EXTRACT TO READ:
— start —
DL: In 2007, you had the second-highest assist total for a second baseman in over 70 years. What does that mean to you?
AH: In over 70 years? That’s neat. I mean, I think it’s awesome. Obviously, it’s nice to have offensive success, but personally, I love making a big play. It’s fun getting to balls; it’s fun seeing the pitchers get excited about you picking them up, or whatever it may be. It’s a part of the game, it’s a beautiful part of the game, and it’s fun to be out there doing that.
DL: How do you get to so many balls?
AH: You’re always taught, and I’m sure that most everyone is, that you always want the ball and you always expect the ball. We’ve got some guys… I’m fortunate enough that if they throw a fastball outside, if the catcher puts that down, for the most part, a guy like Doc [Halladay] is going to hit his spot. So I can cheat one way or the other, and maybe that’s part of it. I don’t know. Maybe we just have a lot of ground-ball pitchers, I mean, who knows?
DL: Do infielders need to be careful not to cheat too much?
AH: If a right-handed pull hitter is up, and you’re a shortstop or a second baseman, you’re going to move to the pull-side a little bit. But it kind of depends on the count, too. If it’s 0-and-2, or something like that, maybe they’ll be fighting the ball off a little bit and you can’t cheat as much. A lot of it depends on the situation.
DL: In an interview this spring, you said that you expect the ball on every pitch and keep your feet moving. Can you clarify what you meant by keeping your feet moving?
AH: Sometimes people get caught flat-footed; it just happens. You always try to remind yourself to keep it going, so that you won’t get caught off balance or by surprise on a hard-hit ground ball. The balls that you miss by maybe just a hair-maybe if I would have been moving my feet, I would have gotten to it. I know one thing, which is that I want to get to them and not have to have any thoughts as to why I didn’t.
DL: Where are your eyes trained when the pitcher goes into his delivery?
AH: I’m watching the hitting zone. I start with the pitcher, and then I focus my eyes on what the hitter might be doing. Some guys leak sometimes, and maybe you can get a little cheat on the ball. But it’s just one of those things where, hopefully, the pitcher throws the ball to the spot that he wants and where your positioning is, so that you can make the play.
DL: When you said that you start with the pitcher, did you mean that you follow the flight of the ball to the plate?
AH: No, you can’t do that. I’ve never done it, because I’m not comfortable doing that. I’d rather watch… you start with the pitcher and then you’re ready to go. I mean, you can see when the ball is coming because of the batter’s stance. His load and everything will kind of let you know when it’s coming.
— end —
PROVIDED MATERIAL:
— start —
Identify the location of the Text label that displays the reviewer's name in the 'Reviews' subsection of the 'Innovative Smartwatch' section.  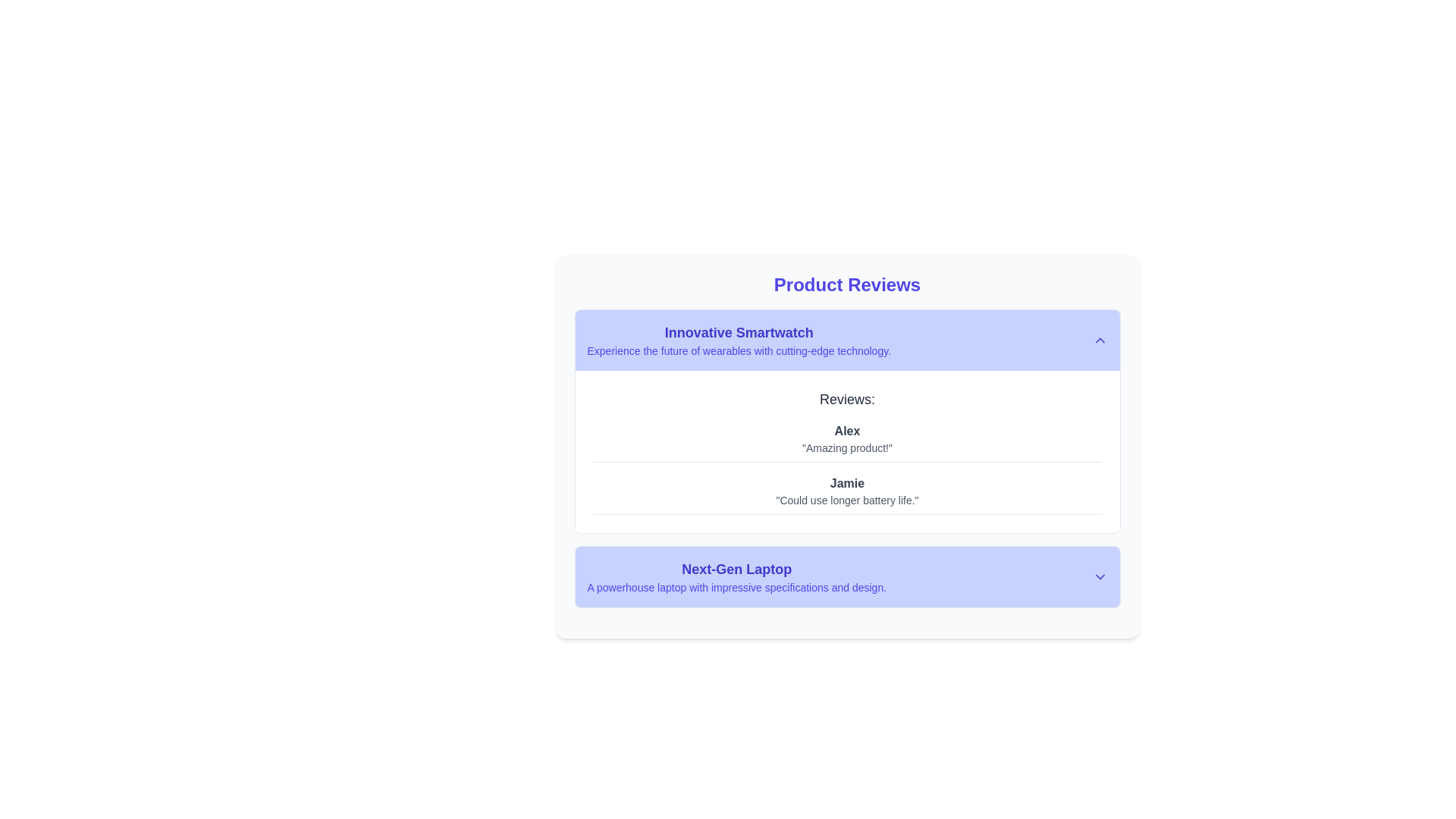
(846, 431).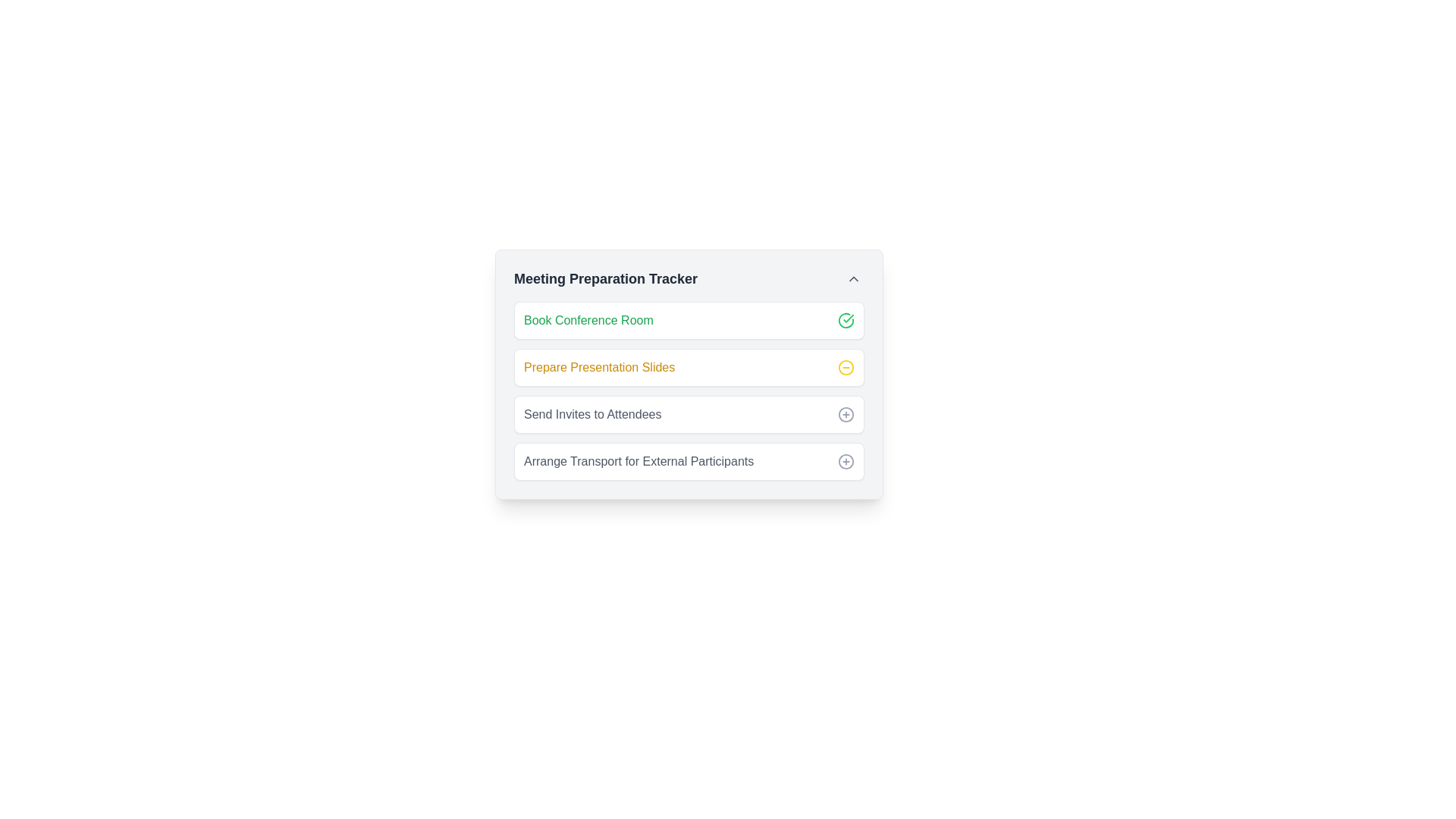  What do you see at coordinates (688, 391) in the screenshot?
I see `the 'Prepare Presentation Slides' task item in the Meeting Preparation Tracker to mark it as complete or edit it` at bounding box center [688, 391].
— end —
WHAT TO DO:
• A. In the baseball interview, list every sentence spoken by DL that ends with a question mark.
• B. Write out the part of the baseball interview that opens with the words containing "DL: Do infielders" and closes with "your feet moving?".

THE SOLUTIONS:
• A.
- What does that mean to you?
- How do you get to so many balls?
- Do infielders need to be careful not to cheat too much?
- Can you clarify what you meant by keeping your feet moving?
- Where are your eyes trained when the pitcher goes into his delivery?
- When you said that you start with the pitcher, did you mean that you follow the flight of the ball to the plate?

• B.
DL: Do infielders need to be careful not to cheat too much?
AH: If a right-handed pull hitter is up, and you’re a shortstop or a second baseman, you’re going to move to the pull-side a little bit. But it kind of depends on the count, too. If it’s 0-and-2, or something like that, maybe they’ll be fighting the ball off a little bit and you can’t cheat as much. A lot of it depends on the situation.
DL: In an interview this spring, you said that you expect the ball on every pitch and keep your feet moving. Can you clarify what you meant by keeping your feet moving?